Our cohort was larger than those reported in previous studies. However, these findings should be confirmed in a larger study on patients drawn from more diverse clinic populations. Our retrospective study could not control for confounding factors such as the impact of food intake in the measurement of serum TG levels. Despite instructions, patients did not always fast prior to lipid measurements. Serum TG levels among both mono- and coinfected patients might therefore be artifactually increased, blunting the apparent effect of HCV.
Another potential limitation is the subjective assessment of lipodystrophy. Finally, the stage of liver disease among HCV-coinfected or even HIV-monoinfected patients is likely to have a significant impact on lipid abnormalities. The stage of liver disease was not ascertained because our patients did not have liver biopsies. However, we have used platelet count, a surrogate marker for extent of liver dysfunction, and this variable was entered in all multivariate analyses.
We conclude from our data that:
1. HCV infection is associated with lower rates of dyslipidaemia among HIV-infected patients;
2. HCV infection does not appear to independently affect the rate of HIV-associated lipodystrophy in multivariable analysis, and
3. although HCV infection is significantly more prevalent in African-Americans, black race and HCV were both independently associated with lower rates of dyslipidaemia among HIV-infected patients.

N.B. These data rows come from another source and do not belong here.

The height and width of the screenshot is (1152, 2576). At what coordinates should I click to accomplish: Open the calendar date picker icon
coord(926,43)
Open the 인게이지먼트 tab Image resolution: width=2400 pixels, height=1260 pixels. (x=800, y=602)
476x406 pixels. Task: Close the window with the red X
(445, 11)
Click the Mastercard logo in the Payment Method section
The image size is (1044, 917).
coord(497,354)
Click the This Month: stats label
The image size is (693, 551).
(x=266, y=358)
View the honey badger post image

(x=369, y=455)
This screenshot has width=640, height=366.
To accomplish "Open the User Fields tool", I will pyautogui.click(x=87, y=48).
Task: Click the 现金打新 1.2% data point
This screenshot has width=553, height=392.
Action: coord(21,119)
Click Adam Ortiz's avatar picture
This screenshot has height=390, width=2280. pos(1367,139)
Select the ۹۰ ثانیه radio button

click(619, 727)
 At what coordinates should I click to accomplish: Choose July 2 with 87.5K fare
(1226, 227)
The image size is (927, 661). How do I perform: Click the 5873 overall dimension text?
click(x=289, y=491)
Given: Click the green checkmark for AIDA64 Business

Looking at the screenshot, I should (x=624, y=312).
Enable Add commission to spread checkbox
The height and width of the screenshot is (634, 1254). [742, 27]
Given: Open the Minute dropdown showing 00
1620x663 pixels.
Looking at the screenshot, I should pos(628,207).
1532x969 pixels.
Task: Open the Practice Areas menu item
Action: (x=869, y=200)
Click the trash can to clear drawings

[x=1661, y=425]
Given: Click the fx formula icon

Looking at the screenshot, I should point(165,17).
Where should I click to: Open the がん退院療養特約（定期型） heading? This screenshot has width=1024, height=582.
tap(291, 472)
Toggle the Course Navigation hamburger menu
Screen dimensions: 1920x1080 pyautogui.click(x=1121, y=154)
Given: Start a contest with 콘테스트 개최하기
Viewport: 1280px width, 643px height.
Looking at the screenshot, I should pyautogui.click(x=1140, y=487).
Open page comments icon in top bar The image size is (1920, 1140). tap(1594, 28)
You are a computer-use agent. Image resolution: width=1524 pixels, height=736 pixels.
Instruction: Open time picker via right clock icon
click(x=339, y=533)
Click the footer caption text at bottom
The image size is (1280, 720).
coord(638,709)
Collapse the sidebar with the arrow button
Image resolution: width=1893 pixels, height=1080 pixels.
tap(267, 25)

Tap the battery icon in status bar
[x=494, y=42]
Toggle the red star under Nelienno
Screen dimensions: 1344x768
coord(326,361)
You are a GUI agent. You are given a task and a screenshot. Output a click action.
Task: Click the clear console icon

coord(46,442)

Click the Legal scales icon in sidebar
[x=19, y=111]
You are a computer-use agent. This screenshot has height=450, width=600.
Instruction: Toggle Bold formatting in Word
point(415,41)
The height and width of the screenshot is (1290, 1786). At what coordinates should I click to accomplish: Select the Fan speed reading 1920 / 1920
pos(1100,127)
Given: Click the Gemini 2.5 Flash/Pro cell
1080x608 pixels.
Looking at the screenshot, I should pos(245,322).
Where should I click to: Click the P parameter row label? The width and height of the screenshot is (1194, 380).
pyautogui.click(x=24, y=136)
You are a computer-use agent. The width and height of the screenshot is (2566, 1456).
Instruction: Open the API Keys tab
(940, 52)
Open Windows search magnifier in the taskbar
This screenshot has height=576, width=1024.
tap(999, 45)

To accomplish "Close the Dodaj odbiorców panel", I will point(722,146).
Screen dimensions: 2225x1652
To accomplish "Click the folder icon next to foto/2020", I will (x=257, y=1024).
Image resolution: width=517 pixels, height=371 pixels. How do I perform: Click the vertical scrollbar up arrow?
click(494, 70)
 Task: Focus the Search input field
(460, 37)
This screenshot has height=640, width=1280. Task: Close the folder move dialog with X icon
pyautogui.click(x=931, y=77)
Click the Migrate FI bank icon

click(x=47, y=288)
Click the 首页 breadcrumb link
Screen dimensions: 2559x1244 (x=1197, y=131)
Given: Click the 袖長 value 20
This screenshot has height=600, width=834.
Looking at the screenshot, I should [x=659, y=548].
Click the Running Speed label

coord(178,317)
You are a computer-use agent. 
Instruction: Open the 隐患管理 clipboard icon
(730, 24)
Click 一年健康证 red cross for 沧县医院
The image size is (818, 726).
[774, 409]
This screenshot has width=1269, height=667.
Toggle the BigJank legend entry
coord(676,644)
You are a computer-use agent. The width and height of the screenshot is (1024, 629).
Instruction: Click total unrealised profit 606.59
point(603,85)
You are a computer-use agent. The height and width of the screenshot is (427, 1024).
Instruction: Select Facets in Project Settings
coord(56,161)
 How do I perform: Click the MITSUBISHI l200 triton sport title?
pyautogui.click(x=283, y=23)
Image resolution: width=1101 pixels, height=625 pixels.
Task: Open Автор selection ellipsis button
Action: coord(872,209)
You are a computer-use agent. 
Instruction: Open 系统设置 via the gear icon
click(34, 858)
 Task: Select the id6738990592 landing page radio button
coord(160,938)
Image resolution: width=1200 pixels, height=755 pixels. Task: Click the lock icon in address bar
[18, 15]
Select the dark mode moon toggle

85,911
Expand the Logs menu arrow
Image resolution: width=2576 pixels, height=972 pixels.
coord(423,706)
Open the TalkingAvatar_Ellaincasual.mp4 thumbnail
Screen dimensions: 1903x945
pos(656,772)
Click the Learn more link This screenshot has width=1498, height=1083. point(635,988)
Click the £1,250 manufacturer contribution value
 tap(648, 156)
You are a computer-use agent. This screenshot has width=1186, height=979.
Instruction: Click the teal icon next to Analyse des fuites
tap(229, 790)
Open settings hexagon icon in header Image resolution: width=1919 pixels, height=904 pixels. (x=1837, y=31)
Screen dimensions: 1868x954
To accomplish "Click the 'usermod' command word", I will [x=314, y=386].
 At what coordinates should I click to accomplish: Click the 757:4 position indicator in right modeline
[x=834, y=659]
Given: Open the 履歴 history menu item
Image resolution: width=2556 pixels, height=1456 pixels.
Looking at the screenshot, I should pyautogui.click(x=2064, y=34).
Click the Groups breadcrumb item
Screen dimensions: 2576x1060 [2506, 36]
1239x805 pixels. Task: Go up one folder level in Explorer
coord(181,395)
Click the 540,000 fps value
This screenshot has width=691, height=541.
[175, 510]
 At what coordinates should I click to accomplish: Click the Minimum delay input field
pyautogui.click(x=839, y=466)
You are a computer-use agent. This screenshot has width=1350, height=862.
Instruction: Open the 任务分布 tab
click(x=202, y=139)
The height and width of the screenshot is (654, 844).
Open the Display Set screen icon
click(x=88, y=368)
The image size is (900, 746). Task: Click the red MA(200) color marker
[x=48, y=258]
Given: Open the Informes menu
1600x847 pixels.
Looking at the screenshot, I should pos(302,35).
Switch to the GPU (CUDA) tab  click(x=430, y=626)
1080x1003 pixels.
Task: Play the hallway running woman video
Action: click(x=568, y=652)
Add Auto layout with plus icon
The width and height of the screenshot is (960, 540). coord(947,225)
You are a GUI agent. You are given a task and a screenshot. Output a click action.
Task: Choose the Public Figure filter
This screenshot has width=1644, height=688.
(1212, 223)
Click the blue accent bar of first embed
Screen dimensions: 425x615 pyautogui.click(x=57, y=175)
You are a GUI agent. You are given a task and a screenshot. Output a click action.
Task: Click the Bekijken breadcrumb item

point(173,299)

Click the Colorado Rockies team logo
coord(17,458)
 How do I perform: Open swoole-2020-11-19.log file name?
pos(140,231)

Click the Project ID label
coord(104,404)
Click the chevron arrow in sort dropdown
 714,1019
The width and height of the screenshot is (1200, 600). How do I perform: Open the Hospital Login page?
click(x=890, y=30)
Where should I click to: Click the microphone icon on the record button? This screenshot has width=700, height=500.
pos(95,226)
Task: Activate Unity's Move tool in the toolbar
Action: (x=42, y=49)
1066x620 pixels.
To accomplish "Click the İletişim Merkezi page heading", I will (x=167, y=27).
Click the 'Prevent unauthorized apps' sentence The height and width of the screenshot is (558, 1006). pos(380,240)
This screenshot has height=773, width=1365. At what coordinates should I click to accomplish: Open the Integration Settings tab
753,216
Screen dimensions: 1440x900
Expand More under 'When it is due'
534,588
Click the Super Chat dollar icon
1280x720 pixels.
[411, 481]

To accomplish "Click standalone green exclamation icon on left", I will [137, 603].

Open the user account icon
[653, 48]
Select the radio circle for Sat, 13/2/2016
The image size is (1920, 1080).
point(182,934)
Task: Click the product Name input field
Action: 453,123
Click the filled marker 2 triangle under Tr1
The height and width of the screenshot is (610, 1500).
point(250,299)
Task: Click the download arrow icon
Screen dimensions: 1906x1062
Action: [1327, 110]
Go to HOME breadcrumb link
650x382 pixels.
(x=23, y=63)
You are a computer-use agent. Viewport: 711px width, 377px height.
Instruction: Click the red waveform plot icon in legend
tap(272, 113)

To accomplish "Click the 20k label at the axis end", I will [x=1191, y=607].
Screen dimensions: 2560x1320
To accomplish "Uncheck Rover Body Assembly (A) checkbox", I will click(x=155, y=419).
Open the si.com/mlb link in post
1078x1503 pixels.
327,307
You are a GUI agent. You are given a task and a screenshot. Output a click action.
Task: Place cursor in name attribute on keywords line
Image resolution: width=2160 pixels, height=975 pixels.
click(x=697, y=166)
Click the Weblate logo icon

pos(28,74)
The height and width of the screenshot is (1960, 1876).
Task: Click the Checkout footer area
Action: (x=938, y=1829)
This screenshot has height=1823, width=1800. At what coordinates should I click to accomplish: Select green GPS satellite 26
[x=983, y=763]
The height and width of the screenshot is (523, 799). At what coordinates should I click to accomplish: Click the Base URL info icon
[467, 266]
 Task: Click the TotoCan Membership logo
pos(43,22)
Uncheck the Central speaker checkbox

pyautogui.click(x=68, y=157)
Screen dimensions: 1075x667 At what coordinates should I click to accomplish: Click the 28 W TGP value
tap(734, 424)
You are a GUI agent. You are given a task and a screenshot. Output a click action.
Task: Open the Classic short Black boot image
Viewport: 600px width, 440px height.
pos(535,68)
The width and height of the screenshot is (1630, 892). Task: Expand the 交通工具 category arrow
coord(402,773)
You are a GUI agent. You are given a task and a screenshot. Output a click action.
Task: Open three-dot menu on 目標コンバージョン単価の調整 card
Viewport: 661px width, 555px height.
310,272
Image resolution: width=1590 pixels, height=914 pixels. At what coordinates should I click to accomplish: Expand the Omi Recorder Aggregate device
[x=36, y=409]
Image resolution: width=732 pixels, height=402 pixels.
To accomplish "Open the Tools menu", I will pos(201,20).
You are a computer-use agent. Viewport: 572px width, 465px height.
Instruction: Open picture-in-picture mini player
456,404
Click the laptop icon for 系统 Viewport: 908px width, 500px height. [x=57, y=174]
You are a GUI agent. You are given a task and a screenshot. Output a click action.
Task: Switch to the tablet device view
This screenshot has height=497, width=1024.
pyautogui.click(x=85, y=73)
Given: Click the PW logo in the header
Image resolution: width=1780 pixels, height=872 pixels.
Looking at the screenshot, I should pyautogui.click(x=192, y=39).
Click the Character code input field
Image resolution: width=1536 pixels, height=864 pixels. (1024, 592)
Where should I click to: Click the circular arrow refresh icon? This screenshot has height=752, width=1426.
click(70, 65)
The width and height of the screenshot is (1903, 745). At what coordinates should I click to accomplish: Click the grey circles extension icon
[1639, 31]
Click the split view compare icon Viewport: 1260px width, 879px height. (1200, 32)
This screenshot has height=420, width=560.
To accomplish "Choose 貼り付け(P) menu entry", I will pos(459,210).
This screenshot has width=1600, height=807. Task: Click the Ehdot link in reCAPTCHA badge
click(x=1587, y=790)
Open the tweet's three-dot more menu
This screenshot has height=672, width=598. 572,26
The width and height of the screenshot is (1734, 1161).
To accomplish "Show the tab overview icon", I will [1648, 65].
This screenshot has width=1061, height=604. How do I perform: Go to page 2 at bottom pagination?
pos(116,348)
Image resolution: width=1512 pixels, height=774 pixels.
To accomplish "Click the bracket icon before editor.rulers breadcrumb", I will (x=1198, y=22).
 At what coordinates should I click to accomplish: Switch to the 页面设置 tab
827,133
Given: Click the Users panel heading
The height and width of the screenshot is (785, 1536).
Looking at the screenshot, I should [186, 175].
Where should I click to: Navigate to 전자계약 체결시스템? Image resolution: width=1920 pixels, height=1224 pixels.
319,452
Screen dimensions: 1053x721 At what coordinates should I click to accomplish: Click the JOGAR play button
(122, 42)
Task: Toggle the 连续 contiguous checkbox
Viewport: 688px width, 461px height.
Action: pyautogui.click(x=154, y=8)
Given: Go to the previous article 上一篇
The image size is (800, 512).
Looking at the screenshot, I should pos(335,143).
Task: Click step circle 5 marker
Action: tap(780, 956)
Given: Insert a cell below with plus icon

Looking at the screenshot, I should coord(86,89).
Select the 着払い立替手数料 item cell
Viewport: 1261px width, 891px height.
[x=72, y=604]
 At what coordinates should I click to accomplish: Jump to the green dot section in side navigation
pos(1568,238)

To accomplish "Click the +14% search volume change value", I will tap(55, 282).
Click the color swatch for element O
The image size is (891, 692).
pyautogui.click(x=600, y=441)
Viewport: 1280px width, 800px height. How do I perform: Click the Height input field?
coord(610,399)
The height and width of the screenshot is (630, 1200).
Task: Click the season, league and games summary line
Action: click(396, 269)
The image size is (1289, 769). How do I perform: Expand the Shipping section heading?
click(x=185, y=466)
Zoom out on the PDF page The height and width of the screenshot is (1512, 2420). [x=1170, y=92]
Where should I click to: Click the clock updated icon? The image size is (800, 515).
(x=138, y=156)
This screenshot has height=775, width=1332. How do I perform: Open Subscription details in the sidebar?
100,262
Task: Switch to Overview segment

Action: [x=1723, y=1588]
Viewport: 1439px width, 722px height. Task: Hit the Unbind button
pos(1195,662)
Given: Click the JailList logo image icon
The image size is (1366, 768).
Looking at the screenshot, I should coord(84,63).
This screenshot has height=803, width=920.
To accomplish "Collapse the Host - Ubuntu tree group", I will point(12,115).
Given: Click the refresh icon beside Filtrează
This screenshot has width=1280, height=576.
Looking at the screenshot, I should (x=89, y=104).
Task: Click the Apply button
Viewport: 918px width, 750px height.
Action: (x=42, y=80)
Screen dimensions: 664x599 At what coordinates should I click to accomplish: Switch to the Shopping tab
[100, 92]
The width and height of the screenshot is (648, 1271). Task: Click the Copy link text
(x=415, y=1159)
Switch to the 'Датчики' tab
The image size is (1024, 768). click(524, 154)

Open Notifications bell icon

Understanding the cause of the apparent protective effect of HCV coinfection might help shed light on the metabolic basis of HIV-associated dyslipidaemia, which has not been completely elucidated. One possibility is that HCV occupies LDL receptors, limiting the entry of LDL into cells. Indeed, HCV particles bind to LDL receptors in vitro and are present in the low-density fractions of plasma from infected patients, suggesting an association of the virus with lipoproteins and the use of lipoprotein receptors for cell entry [28]. Perhaps a more likely possibility is that HCV interferes with an HIV-induced dysregulation of lipoprotein metabolism. Recent evidence suggests that impairment of adipocyte differentiation, cytokine dysregulation and mitochondrial toxicity play a role in development of lipodystrophy and dyslipidaemias [8,9,23]. Studies of the lipid kinetics of HIV-infected patients with lipodystrophy have shown increased rates of lipolysis compared with non-HIV-infected patients. As this release of free fatty acids is not accompanied by an equivalent increase in fatty acid oxidation, there is increased free fatty acid availability for transfer to the liver and incorporation into lipoprotein triglycerides, which are secreted, and to the skeletal muscle where they impair normal insulin signalling [8,9]. There was a positive correlation between the rate of hepatic re-esterification and fasting plasma triglyceride concentration in HIV-infected patients without lipodystrophy, but not in patients with lipodystrophy.
Measurement of lipoprotein subfractions and lipid kinetics in HCV-coinfected and HIV- and HCV-monoinfected patients, using stable isotope tracer techniques, might help to elucidate these mechanisms.
As metabolic complications and chronic liver disease become the dominant factors in HIV-associated morbidity and mortality, studying their concurrent effects in HIV-infected patients might suggest better strategies for prevention of these complications.